Leaders Sign Norfolk Coastal Storm Risk Management Design Agreement

Business & Finance

The Norfolk Coastal Storm Risk Management project just got another boost from city officials and the Army Corps’ Norfolk District.

Leaders sign Norfolk Coastal Storm Risk Management design agreement (USACE photo)

Col. Patrick Kinsman, district commander, and City Manager Doug Smith signed the design agreement Friday, clearing a path for USACE and Norfolk to share costs in funding and developing full designs for the first construction feature.

Its execution allows start of the Preconstruction Engineering and Design, or PED, phase.

The PED phase, which is planned for two years, depends on full and continuous funding,” said Holly Carpenter, Norfolk District’s project manager. The project received $400,000 from the Army Civil Works program’s Fiscal Year 2019 Work Plan to initiate the PED phase.

She also said that total PED phase costs are estimated at $8.3 million, with USACE covering 65% and the city, its nonfederal sponsor, picking up 35%.

Norfolk District and the city are working on detailed scoping for the activities to be completed during the PED phase,” Carpenter added. “The first construction feature to be fully designed is planned as a 1.3-mile segment of berm and floodwall extending from Harbor Park and terminating at the existing downtown floodwall.”

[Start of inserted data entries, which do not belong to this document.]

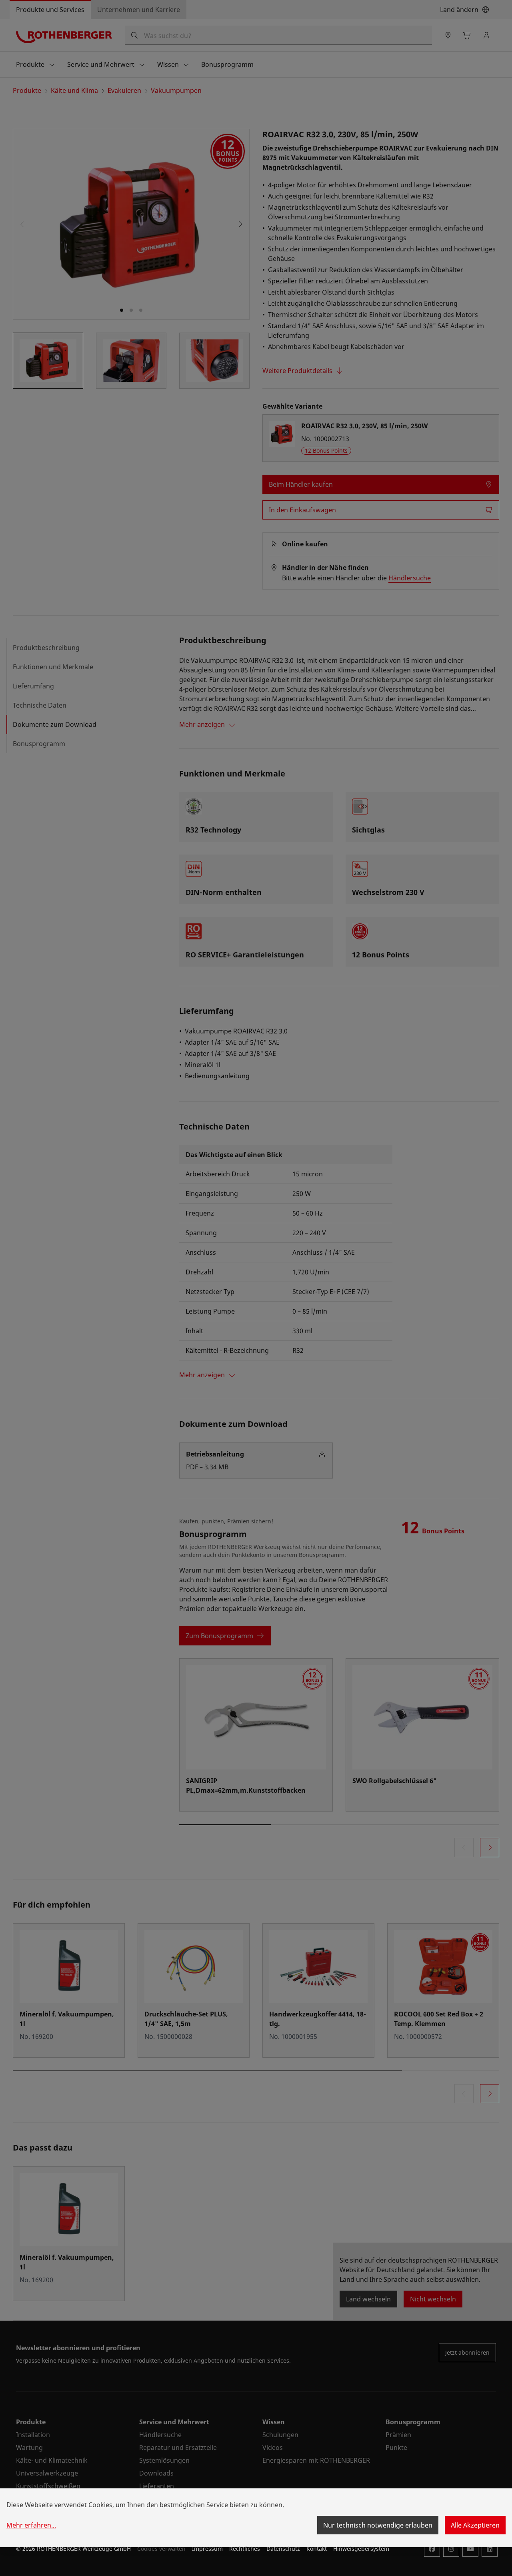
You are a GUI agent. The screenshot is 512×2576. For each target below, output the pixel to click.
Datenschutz (283, 2548)
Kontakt (316, 2548)
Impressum (207, 2548)
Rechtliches (244, 2548)
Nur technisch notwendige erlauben (377, 2525)
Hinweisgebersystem (361, 2548)
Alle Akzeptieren (475, 2525)
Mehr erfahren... (31, 2525)
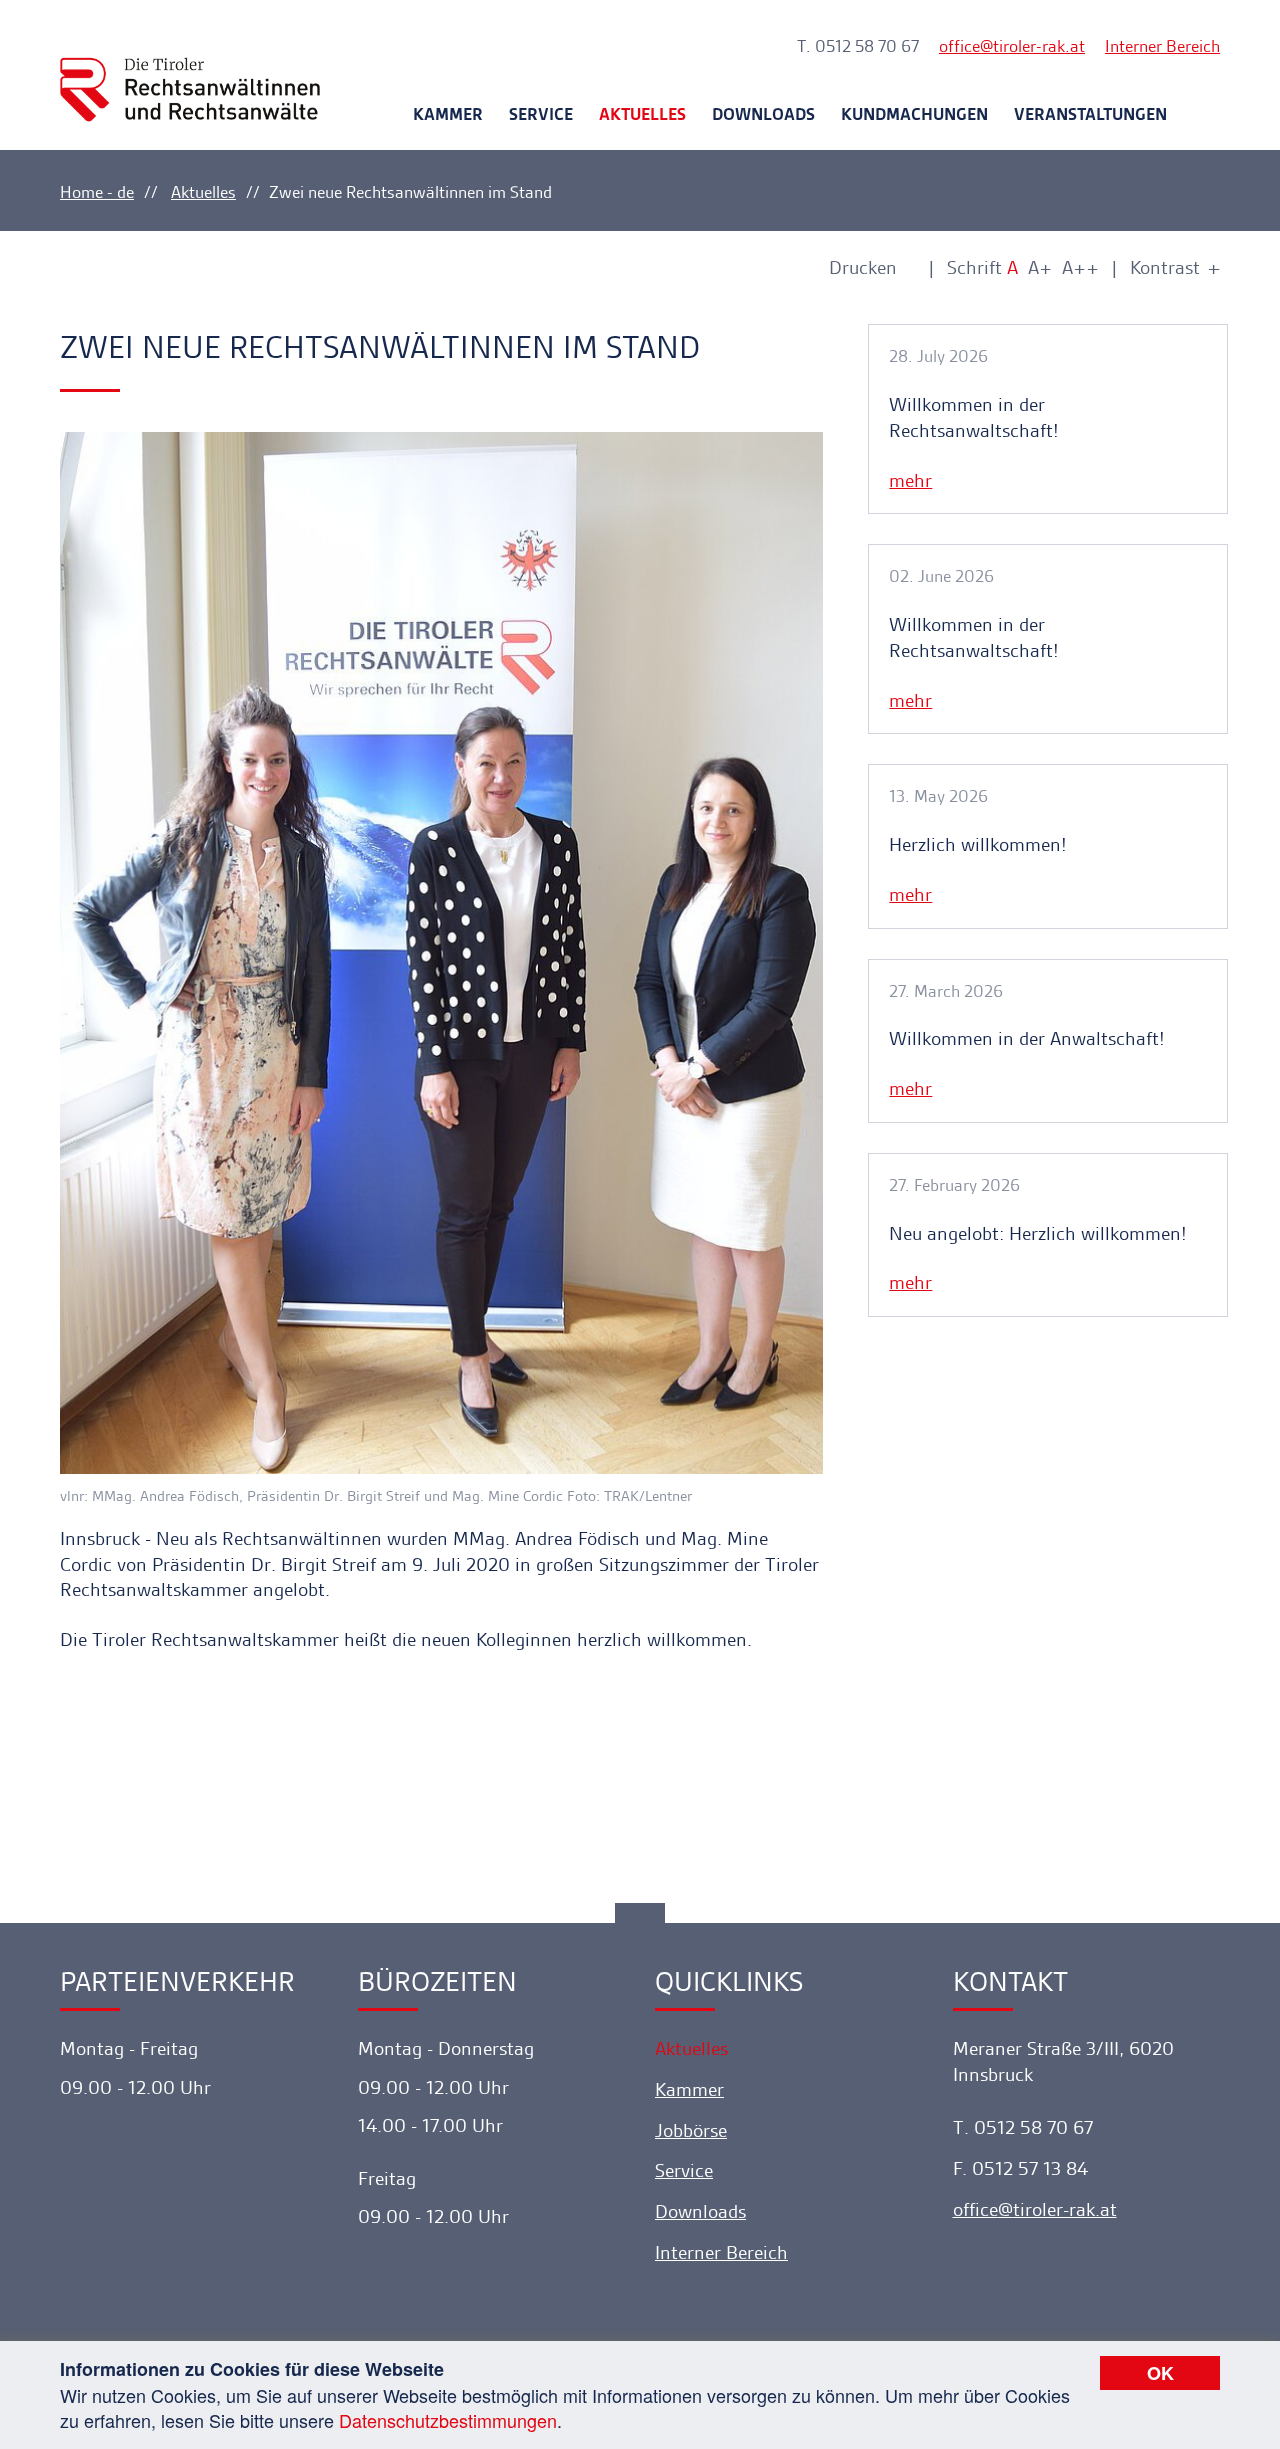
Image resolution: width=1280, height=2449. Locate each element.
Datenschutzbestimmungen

Other potential activities targeted during full-design development include utility and topographic surveys, geotechnical and cultural-resources investigations, interior-drainage analysis, a value-engineering study, acquisition of construction permits, and a plans-and-specifications package ready for contractor bids.

The Norfolk Coastal Storm Risk Management Study examined coastal-storm risk management and resilience-planning initiatives and projects underway at USACE and other federal, state and local agencies. It recommended a $1.4 billion project featuring storm-surge barriers, nearly 8 miles of floodwall, a 1-mile levee, 11 tide gates, and seven pump and power stations.

That feasibility stage culminated in early February when Lt. Gen. Todd Semonite signed the Chief of Engineers Report and triggered the PED phase.

Norfolk CSRM was the first completed feasibility study following the larger North Atlantic Coast Comprehensive Study, which USACE tackled after Hurricane Sandy in 2012. The feasibility study was approved by a Senate Committee on Environment and Public Works resolution.

In order for construction to start in Norfolk, the project must be authorized by Congress, budgeted and a Project Partnership Agreement executed with the city.